The U.S. Senate Banking Committee has released the latest text of the Digital Asset Market Clarity Act, putting one of Washington’s most closely watched crypto market-structure bills back on the legislative calendar.

The 309-page draft, released ahead of a May 14 executive session, would form the basis for the committee’s markup of H.R. 3633, formally titled the Digital Asset Market Clarity Act of 2025. The hearing is scheduled for 10:30 a.m. at the Dirksen Senate Office Building, according to the committee notice.
The bill seeks to establish a federal framework for digital assets by clarifying the roles of the Securities and Exchange Commission and the Commodity Futures Trading Commission. Its stated purpose is to regulate the offer and sale of digital commodities through the SEC and CFTC, while also addressing Federal Reserve activity and the use of central bank digital currency for monetary policy.

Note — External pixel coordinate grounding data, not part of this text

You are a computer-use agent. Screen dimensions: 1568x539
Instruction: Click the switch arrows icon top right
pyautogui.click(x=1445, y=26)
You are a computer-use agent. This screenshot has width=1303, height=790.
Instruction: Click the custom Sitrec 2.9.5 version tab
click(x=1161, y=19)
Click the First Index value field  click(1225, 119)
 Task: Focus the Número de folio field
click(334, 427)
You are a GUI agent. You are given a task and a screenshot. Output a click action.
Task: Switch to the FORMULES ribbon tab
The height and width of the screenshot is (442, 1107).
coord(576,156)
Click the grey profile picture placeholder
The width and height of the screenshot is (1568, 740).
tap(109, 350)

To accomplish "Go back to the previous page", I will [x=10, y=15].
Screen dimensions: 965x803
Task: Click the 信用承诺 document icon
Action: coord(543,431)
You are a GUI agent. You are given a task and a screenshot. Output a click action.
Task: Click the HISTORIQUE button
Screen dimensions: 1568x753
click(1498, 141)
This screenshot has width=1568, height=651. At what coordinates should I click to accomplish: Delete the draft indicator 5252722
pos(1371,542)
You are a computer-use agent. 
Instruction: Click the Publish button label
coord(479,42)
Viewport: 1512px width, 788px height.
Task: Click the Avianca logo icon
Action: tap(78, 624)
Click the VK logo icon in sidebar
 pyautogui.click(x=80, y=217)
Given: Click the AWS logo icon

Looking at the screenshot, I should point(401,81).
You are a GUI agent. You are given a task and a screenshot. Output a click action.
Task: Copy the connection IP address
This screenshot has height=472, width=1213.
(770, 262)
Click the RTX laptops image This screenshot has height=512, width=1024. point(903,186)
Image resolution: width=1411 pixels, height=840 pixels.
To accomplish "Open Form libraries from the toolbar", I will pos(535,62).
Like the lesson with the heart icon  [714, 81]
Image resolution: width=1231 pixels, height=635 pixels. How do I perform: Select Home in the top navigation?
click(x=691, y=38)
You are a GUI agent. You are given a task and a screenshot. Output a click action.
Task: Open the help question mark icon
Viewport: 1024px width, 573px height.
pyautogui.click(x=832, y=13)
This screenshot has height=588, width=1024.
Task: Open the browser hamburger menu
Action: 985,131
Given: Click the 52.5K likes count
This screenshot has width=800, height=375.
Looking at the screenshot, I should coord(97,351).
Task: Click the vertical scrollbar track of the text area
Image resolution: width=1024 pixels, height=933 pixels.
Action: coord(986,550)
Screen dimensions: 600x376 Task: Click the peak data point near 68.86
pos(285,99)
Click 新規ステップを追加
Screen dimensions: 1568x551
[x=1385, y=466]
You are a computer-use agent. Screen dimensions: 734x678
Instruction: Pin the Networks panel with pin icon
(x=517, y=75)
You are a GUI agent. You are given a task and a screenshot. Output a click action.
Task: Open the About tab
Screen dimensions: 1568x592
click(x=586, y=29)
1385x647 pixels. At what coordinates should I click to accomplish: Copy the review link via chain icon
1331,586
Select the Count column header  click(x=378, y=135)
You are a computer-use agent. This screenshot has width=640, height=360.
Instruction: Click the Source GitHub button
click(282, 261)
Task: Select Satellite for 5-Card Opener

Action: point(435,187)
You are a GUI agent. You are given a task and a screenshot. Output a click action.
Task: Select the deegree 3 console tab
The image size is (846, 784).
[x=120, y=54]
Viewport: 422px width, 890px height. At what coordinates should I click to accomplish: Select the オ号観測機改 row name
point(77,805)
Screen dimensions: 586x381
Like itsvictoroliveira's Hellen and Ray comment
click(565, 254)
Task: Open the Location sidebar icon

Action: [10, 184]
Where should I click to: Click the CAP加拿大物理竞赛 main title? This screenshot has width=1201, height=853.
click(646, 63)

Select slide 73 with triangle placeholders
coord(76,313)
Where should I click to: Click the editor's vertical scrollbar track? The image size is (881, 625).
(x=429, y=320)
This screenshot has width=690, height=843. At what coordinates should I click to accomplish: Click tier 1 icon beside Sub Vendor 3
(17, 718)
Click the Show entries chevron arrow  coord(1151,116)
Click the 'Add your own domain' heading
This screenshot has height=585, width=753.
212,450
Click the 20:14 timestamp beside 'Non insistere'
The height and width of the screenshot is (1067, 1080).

Senate Banking Committee Chairman Tim Scott, Senator Cynthia Lummis and Senator Thom Tillis said the new text reflects months of negotiation and input from lawmakers, regulators, law-enforcement agencies, financial institutions, innovators and consumer advocates. Scott said the bill is intended to deliver “clear rules of the road,” while Lummis framed the markup as another step toward making the U.S. a global leader in digital assets.
For the crypto industry, the central question remains whether Congress can finally define where securities law ends and commodities oversight begins. The committee’s own summary says the bill would draw a “bright line” between SEC and CFTC jurisdiction and replace what Republicans have described as regulation by enforcement with a statutory framework.
The draft creates a disclosure regime for certain transactions involving “ancillary assets,” a category meant to capture network tokens whose value may depend on the efforts of an originator or related party. Required disclosures could include information about management, financial statements, risk factors, token ownership, related-party transactions, supply mechanics, governance, code audits and the technical state of the network.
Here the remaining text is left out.